Former Immigration and Naturalization Services director Doris Meissner has been found to have ordered the destruction of a document that might have helped the case for granting asylum to Elian Gonzalez. Elian, you'll recall, was the Cuban boy whose mother drowned trying to bring him to America, and whose Miami relatives tried unsuccessfully to keep him here. The document in question was an INS e-mail that suggested the boy could be given asylum if it were shown that his father had been coerced by the Cuban government into trying to get him back. Doris Meissner ordered the memo destroyed, according to a document released yesterday by the activist group Judicial Watch, which obtained it in connection with a lawsuit it has filed.

Colorado Rep. Congressman Tom Tancredo says he was advised by a border guard in the Mexican town of Juarez that the best place to buy fake U.S. documents to get into this country was a place just a few blocks from the border crossing itself. And says Tancredo, chairman of the House Immigration Reform Caucus, immigrants in the United States who are detained on deportable offenses are often let go after being given a summons to appear at a later hearing. The summonses, he says, are known as "run letters" because that's what the immigrants who get them usually do.

Virginia Rep. Sen. George Allen says he was stopped twice by security guards at the airport on his way to Los Angeles and made to take off the cowboy boots, which he often wears. He fared much better than another man trying to fly out of San Francisco today. Wires and batteries were spotted in a pair of shoes in his carry-on luggage. Police investigated and found that the shoes were designed to heat up and keep the wearer's feet warm, and contained no explosives. But, the AP reports that police blew up his shoes anyway.

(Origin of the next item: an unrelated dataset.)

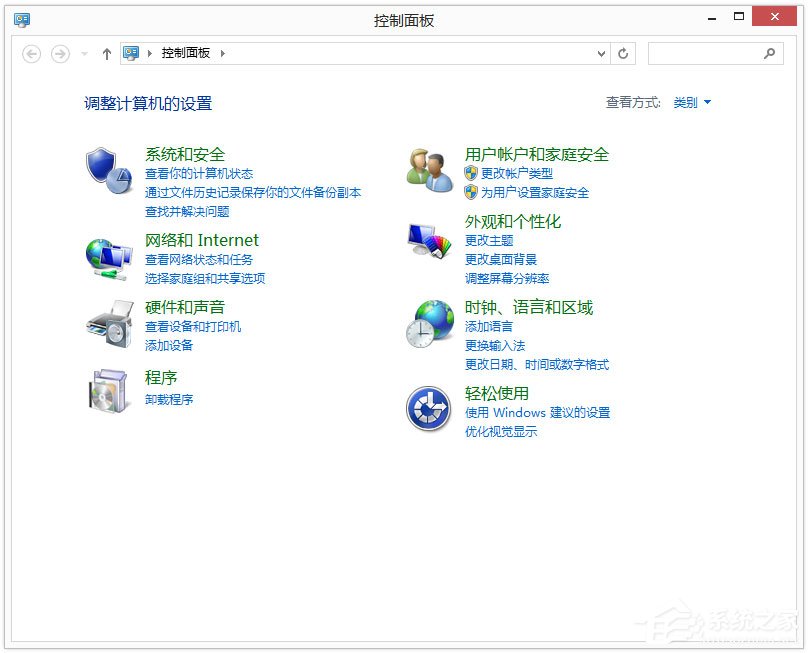Click the 外观和个性化 display icon

coord(429,242)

And the tourist board of Rio de Janeiro, Brazil, is reportedly planning to sue the Fox Broadcast Network over a TV program the Brazilian government claims "brought a distorted vision" of their country. In the show, Rio was portrayed as a city where all the men are bisexual, where menacing monkeys roam the streets and where tourists are mugged by children. The show in question was an edition of the cartoon series The Simpsons.